§ **WHAT YOU ARE ASKED TO DO**: The job is to find each line of the records below that includes the word "computer" and copy it.

Stored dataset items
"""

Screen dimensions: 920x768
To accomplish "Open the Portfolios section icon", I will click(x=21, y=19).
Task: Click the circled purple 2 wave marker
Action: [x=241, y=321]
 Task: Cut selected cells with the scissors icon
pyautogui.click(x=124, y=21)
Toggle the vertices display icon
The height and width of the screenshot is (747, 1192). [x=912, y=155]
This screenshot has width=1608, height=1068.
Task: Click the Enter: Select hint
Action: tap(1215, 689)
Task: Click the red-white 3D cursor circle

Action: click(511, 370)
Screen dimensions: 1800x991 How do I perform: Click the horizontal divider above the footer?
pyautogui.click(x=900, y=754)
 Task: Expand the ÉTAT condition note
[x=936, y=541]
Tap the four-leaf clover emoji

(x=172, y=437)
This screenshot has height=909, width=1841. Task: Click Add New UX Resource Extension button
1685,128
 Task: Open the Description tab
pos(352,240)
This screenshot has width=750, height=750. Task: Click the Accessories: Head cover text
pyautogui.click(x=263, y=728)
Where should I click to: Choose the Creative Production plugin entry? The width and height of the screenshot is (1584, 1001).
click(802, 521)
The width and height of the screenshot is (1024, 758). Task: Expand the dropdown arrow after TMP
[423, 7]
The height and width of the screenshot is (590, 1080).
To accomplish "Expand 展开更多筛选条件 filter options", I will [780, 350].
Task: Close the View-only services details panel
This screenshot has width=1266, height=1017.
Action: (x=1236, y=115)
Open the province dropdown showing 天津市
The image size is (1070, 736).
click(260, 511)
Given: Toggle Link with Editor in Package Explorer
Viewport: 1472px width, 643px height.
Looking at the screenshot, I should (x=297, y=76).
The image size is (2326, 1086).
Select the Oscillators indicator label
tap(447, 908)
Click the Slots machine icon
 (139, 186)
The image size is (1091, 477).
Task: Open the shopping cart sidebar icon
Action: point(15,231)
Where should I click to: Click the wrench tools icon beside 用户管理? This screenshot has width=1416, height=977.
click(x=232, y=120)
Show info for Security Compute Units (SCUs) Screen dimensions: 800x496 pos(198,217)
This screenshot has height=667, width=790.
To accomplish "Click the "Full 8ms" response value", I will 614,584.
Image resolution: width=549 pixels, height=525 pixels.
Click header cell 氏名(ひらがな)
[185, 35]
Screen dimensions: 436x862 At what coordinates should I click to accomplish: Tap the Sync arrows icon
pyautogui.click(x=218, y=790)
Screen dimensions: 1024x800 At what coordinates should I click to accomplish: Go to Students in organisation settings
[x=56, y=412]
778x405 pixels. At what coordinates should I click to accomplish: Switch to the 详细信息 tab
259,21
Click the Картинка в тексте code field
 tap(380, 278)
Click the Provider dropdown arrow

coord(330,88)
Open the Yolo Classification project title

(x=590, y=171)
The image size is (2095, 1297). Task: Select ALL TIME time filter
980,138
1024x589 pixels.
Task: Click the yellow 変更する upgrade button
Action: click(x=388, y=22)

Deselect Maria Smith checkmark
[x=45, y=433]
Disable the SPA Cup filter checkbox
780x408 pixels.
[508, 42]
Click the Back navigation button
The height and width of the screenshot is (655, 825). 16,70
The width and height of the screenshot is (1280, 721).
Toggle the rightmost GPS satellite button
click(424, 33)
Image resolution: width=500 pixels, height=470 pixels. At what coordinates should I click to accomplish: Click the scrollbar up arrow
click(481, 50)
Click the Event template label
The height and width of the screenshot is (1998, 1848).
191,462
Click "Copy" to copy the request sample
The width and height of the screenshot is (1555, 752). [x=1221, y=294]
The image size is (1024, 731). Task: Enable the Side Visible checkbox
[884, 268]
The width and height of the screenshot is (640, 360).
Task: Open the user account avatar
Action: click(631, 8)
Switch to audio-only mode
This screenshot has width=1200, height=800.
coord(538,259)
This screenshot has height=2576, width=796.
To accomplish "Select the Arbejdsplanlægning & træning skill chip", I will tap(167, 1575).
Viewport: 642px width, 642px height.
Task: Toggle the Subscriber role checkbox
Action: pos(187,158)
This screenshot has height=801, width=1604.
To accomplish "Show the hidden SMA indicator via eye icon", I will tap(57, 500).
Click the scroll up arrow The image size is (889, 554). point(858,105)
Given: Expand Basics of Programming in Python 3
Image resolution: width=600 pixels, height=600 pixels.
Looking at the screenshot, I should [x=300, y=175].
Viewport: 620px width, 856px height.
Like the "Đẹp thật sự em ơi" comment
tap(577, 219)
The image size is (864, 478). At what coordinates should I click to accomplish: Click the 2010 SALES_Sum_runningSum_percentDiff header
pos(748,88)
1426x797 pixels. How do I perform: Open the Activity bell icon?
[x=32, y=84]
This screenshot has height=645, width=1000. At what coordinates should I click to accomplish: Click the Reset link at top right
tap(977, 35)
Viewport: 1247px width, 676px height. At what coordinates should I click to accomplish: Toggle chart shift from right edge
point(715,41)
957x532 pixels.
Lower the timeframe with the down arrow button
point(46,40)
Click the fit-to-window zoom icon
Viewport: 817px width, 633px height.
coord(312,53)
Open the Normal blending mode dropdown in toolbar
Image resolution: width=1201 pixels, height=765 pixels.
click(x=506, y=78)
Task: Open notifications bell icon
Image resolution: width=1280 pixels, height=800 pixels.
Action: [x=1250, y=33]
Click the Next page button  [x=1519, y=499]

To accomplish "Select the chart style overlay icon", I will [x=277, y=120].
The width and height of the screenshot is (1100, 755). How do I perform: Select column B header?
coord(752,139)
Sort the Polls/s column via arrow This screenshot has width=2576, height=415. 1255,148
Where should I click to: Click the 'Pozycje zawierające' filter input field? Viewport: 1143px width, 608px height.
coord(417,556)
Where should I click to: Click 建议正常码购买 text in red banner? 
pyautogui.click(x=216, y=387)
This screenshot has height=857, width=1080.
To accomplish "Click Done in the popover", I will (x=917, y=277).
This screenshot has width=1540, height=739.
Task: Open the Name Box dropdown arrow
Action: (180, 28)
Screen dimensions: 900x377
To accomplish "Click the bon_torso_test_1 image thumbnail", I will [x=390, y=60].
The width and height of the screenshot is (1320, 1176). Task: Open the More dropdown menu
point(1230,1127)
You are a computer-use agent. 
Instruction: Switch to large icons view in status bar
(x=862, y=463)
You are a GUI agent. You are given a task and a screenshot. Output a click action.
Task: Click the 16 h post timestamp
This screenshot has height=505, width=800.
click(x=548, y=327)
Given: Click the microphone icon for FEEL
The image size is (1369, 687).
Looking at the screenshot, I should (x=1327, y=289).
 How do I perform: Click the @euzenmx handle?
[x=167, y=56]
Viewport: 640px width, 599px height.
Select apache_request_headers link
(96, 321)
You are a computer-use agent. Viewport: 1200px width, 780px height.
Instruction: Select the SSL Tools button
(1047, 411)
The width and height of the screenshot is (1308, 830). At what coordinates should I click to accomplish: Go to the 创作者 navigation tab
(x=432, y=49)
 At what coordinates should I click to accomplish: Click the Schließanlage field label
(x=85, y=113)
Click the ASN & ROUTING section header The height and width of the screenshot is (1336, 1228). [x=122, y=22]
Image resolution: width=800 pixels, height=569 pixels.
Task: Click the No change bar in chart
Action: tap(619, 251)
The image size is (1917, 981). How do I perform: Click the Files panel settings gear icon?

"""

§ **WRITTEN SOLUTION**:
You are a computer-use agent. 
You are a computer-use agent. Viewport: 1200px width, 780px height.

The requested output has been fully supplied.